How should you, as a person, view open source? From the outside looking in, it rings of advanced knowledge, IT geeks, and other high tech stuff. While some of these assumptions are correct, they only are in a roundabout way. Take a look at Wired’s article, “Why Open Source Software Is Like Burning Man (Only Better)” to gain an understanding of the open source culture and professional world.
Open source developers are atypical to the traditional “locked-in a dark closet” stereotype. They are highly adept and intelligent people with unique interests, but all have the same drive. The article focuses on employees from OpenStack, an open source project founded by NASA and RackSpace. Since its launch, OpenStack has been in high demand and many companies have contributed to it.
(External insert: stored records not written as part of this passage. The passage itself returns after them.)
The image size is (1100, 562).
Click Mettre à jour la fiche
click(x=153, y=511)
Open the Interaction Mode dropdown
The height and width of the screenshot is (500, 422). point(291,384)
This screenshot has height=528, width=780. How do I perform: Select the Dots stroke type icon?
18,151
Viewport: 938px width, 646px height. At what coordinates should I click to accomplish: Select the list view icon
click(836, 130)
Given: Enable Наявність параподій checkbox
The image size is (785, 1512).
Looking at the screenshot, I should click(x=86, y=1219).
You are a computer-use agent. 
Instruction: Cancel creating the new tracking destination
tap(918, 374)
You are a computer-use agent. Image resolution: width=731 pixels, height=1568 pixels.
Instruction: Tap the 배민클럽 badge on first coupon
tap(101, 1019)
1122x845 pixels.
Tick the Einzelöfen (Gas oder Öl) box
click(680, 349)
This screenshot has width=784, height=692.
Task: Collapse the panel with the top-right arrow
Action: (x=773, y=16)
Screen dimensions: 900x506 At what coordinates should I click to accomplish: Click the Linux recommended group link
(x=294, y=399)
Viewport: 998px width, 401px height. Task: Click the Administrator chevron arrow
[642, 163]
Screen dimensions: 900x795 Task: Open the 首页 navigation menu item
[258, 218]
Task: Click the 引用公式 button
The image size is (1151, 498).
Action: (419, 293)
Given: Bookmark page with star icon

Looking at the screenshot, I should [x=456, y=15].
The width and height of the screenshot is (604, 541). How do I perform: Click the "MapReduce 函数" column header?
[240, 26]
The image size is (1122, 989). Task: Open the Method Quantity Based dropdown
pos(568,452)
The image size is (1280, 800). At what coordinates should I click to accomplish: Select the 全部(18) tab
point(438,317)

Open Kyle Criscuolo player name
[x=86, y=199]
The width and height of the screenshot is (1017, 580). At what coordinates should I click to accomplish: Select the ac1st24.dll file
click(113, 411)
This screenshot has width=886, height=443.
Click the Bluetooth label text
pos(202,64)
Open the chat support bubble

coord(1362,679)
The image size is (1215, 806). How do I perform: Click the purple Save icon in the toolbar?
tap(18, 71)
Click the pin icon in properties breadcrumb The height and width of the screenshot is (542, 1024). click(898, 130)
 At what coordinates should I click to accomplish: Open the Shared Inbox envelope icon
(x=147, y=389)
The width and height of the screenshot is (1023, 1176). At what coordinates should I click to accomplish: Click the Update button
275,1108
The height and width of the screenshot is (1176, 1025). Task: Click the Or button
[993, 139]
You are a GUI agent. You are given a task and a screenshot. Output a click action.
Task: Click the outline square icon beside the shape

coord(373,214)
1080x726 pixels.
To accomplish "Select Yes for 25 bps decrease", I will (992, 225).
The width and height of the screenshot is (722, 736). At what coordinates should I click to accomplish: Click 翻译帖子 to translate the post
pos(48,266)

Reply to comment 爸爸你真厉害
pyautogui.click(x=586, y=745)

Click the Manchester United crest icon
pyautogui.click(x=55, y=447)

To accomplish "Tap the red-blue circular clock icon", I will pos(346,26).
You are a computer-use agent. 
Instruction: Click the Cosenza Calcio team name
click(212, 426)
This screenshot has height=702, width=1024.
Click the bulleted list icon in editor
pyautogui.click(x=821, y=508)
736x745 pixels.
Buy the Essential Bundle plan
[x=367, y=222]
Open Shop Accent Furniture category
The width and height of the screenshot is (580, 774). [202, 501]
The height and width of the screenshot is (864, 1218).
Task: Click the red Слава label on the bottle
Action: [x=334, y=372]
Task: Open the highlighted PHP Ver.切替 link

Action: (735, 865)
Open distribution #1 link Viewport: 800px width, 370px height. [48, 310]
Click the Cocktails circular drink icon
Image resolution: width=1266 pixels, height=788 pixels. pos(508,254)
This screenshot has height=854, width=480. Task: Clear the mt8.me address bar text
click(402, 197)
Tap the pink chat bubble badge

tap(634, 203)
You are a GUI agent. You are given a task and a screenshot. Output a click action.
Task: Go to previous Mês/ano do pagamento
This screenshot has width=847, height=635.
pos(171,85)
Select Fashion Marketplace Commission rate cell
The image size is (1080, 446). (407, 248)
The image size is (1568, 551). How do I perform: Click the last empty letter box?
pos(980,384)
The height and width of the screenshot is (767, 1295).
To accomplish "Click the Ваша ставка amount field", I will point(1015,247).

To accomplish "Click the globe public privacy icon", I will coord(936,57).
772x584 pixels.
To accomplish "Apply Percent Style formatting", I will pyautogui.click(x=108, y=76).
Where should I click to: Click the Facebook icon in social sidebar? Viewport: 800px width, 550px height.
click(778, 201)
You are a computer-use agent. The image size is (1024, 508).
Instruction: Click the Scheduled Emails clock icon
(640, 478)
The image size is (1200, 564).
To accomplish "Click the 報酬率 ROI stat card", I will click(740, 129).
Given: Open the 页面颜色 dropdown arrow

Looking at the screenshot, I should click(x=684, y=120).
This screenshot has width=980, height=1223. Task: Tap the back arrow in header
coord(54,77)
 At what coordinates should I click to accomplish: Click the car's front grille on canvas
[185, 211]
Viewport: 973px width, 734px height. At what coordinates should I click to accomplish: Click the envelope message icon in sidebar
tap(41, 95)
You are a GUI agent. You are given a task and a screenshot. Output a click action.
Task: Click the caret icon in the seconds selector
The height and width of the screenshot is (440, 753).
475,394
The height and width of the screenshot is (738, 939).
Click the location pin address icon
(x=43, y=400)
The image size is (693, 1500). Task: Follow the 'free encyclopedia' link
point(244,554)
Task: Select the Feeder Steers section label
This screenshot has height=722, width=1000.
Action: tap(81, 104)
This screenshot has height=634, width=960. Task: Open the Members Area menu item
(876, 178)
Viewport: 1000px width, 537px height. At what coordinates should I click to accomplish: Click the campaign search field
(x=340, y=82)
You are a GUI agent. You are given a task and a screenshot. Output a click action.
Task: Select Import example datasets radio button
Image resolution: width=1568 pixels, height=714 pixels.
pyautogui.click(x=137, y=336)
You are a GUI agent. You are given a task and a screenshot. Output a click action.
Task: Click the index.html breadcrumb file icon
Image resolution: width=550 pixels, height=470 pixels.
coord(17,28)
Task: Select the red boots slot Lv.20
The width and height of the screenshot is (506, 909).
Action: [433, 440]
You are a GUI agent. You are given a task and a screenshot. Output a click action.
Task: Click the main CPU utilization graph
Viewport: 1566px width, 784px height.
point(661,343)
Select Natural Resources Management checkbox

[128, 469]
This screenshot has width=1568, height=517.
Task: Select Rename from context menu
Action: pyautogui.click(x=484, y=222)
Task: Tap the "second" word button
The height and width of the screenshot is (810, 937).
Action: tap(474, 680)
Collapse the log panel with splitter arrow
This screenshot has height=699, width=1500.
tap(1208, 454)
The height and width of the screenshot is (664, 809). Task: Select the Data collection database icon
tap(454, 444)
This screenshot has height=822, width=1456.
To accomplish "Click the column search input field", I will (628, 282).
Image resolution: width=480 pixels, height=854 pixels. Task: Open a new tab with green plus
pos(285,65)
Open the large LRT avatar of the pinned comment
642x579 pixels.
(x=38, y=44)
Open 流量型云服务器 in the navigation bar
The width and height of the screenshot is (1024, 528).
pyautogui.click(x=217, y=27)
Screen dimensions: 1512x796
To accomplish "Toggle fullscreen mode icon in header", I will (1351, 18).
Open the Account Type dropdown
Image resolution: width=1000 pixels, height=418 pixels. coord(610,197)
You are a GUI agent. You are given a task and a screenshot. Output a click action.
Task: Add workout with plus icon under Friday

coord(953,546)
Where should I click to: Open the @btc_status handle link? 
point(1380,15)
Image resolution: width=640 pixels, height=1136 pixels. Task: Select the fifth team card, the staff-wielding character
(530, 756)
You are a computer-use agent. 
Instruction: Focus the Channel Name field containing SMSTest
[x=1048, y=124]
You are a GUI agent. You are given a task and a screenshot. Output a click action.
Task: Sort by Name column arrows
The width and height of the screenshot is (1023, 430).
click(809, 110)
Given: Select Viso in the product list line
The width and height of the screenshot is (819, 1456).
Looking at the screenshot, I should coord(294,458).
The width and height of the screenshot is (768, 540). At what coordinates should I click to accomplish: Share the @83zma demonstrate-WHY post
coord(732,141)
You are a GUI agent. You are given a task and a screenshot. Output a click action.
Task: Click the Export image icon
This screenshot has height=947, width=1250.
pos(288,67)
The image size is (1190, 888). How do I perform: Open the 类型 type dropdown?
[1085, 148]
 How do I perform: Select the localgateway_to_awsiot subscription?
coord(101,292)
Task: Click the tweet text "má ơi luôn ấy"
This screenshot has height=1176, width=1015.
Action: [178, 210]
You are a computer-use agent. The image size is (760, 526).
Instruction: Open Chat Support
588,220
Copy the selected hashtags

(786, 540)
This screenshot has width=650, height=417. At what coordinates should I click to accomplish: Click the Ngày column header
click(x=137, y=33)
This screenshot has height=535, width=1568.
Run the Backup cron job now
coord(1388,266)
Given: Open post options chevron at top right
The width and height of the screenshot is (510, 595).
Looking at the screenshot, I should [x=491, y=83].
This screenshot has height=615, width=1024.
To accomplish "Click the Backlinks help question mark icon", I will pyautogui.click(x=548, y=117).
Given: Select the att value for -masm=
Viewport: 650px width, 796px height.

What is interesting at OpenStack, when an employee leaves to work for a different company they usually work on the exact same thing they did before:
This isn’t unusual in the world of open source software. When multiple companies contribute to the same project, developers will often move from employer to employer while continuing to work on exactly the same code. It happens with Linux, the open source operating system that gave rise to the free software movement. It happens with Hadoop, the massive numbering-crunching platform that underpins so many of the Web’s biggest names. And it happens with OpenStack — in spades. The team that built the core code has already moved from NASA to RackSpace to a startup called Nebula.
Open source developers tend to move around a lot and in packs. While it may seem that companies are not gaining anything when a project is open source, by hiring an OpenStack employee they are adding that person’s skills to their team when otherwise it would be somewhere else. Open source has led to a new perspective in job options and collaboration between companies. LucidWorks has its own Big Data open source project for search.